# [TASK TO CARRY OUT]
Gather every line of the rows below that contains the string "resolution", and copy those lines out. Only matches with the same uppercase and lowercase letters count.

━━━━━━━━━━━━━━━━

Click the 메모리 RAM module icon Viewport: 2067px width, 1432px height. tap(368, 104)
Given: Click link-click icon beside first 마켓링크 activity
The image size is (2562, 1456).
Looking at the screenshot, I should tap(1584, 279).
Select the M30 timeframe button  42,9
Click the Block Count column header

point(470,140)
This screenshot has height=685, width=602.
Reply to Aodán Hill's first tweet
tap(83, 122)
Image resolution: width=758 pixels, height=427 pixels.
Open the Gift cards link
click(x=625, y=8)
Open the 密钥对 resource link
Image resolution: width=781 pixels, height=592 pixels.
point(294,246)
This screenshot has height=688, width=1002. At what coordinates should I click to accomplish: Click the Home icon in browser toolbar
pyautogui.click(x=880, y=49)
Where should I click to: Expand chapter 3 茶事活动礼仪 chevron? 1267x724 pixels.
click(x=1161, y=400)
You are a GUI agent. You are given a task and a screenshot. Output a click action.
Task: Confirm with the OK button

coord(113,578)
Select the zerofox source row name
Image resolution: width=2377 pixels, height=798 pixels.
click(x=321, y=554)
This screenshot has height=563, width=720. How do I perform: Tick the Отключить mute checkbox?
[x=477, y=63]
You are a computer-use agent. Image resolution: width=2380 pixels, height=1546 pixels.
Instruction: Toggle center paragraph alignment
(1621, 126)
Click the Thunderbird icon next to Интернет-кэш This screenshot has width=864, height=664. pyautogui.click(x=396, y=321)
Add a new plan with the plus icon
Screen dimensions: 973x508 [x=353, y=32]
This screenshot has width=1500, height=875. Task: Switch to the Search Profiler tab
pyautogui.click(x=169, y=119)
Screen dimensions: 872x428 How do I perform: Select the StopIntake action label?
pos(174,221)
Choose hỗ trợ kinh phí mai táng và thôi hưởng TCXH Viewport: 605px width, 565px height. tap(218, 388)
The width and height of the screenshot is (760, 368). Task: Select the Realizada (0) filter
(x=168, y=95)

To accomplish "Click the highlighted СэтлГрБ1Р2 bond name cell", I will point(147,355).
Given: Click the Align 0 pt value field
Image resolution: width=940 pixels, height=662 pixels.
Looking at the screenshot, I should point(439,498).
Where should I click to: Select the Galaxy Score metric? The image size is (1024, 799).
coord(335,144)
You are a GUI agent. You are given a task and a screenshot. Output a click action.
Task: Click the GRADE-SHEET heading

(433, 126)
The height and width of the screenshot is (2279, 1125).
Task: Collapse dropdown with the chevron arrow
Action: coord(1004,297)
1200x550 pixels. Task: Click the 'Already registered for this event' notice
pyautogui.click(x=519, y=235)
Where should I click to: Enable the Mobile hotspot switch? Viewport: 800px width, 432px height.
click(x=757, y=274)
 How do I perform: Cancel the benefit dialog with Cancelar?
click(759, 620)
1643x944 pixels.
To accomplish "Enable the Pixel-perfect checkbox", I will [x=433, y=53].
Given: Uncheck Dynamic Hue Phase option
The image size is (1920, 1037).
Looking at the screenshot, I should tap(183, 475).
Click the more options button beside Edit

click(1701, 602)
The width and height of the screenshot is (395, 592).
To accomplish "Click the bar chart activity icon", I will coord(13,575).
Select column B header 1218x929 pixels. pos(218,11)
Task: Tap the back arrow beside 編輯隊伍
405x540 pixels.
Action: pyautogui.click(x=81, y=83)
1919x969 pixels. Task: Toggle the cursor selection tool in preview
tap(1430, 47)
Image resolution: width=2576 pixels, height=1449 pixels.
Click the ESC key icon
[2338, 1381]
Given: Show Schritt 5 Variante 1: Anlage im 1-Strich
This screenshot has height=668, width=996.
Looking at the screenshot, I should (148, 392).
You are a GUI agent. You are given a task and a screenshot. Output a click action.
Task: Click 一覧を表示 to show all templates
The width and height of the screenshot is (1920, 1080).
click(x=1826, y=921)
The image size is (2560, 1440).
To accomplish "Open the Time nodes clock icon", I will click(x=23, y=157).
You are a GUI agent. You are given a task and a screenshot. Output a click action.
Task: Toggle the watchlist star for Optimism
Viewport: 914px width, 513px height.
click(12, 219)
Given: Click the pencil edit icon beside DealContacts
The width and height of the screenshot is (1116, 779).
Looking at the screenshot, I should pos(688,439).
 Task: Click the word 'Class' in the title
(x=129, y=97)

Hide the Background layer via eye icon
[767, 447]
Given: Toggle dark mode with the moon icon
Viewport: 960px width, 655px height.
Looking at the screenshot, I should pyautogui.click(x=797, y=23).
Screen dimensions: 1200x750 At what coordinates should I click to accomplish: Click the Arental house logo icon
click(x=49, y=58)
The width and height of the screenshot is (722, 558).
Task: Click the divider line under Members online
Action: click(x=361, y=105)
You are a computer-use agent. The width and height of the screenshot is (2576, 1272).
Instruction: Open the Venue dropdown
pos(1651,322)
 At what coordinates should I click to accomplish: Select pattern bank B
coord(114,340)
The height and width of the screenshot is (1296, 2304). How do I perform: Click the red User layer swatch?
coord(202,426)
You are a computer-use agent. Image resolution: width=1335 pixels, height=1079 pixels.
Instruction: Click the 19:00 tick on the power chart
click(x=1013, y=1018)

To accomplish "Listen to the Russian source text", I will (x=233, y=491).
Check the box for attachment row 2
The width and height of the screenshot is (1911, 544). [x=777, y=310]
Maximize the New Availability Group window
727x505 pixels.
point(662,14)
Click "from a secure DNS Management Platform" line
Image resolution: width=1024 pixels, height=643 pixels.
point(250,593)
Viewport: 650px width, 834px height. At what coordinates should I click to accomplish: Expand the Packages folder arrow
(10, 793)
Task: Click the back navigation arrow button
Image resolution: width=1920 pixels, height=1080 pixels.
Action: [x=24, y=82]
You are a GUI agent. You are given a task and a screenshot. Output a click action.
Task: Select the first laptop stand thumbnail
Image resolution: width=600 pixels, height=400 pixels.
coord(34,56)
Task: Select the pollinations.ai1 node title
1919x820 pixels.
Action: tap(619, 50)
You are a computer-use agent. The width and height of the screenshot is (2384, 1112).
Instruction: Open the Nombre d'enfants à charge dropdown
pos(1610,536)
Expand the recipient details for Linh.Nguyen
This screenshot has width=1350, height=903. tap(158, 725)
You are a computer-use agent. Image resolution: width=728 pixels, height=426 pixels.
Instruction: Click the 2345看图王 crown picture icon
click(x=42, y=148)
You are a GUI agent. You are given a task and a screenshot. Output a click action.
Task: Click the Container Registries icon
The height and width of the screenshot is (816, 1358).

━━━━━━━━━━━━━━━━

# [OUTPUT OF THE EXERCISE]
Image resolution: width=758 pixels, height=427 pixels.
Image resolution: width=781 pixels, height=592 pixels.
Image resolution: width=2377 pixels, height=798 pixels.
You are a computer-use agent. Image resolution: width=2380 pixels, height=1546 pixels.
Image resolution: width=940 pixels, height=662 pixels.
Image resolution: width=2576 pixels, height=1449 pixels.
You are a computer-use agent. Image resolution: width=1335 pixels, height=1079 pixels.
Image resolution: width=1024 pixels, height=643 pixels.
Image resolution: width=1920 pixels, height=1080 pixels.
Image resolution: width=600 pixels, height=400 pixels.
You are a computer-use agent. Image resolution: width=728 pixels, height=426 pixels.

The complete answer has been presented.